I'm stuck somewhere w/o my books.... I found some old posts talking about them but not really how to set them up.

Thanks!
 
What are you going to use it for? For example I setup an adjunct and it sits unused with nothing plugged into it. Then I can use that phantom number as our voice mail conversion number with group calling members serving it.

A phantom number is an extension that just sits unused to the best of my knowledge. Since there are usually lots of adjuncts on most systems sitting unused I typically employ them for this purpose.
 
I want to be able to dial a number that isn't really a phone, but has several phones in prim. cover of that number.



Ah, ok. So I was qausi-right; If that's the case then is it wise just to start from the end of setup space (or whatever your number plan is) and pick one? That way it doesn't bogart a number that might become a port on an expansion later...


Thanks again!
 
verland, your qausi-qausi right. Phantom numbers are used for a variety of reasons. Lets say you have a Sales person who is never in the office, but has a voice mailbox that they need to access and that people in the office need to transfer calls to. In this case, you would use a station adjunct and renumber it to coincide with your extension plan. This way, you do not use any actual 'physical' hardware to accomplish your goal.
 
Adjuncts do work pretty well since most sites don't have many of them actually in use. Here we have salespeople who don't have dedicated phones. But we assign them an adjunct extension with voice mail coverage. That way these folks can be directly dialed and the caller will be popped into the corresponding voice mailbox.
 
Thanks all, I set up some unused MLX ports for what I wanted and everything's great.

Seems like a waste of ports tho... I was genuinely suprised when it didn't work on a vacant setup space number (a number that doesn't have a physical port present) but I guess thats how it is. I forgot exactly what error I ran into, it wouldn't let me label it, or assign it to prim. cover, or something.

Oh, for some of Definity's 'type 2500' extensions! :)
 
Why don't you use an adjunct extension? That way you won't waste a "real" MLX port. If you are reading a system printout and are looking at an 8-port MLX card, for example, you will see the ports 1 through 8 for the MLX ports and then ports 21 through 28 for the adjuncts. Unless you really have MFM devices plugged into these adjuncts they are probably unused.
 
dangit, you are right I read about those once and forgot. I'll do a printout someday and play with it, it's working fine enough for now. Thanks again.

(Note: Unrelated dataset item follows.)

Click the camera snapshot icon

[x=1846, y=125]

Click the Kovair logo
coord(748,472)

But just curious, since I don't have the adapter to print built yet are the mystery MLX board numbers on setup space somewhere? what makes them usable?

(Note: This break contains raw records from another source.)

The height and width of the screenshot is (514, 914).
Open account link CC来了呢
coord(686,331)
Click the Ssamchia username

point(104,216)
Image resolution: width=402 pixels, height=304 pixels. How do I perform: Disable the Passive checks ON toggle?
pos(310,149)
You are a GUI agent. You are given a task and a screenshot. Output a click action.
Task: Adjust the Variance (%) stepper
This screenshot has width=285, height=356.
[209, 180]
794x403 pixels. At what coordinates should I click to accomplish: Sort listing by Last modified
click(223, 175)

Oh yeah, that is the cheap/free fiend again. S/he always makes up recognizable names. I managed to shelve the poison pen this time and just flagged it instead.
 
keep in mind if you use an adjunct for coverage and forwarding it will not respnd like an actual mlx. primary will not work unless you have an actual extension hooked up, adjuncts are good for phontom mailbox's you can renumber to a did and cover to vm. say for instance you want have a phantom ring on a mlx to cover it, it will go straight to vm and never ring unless you have a real phone tucked into the back room with the ringer off.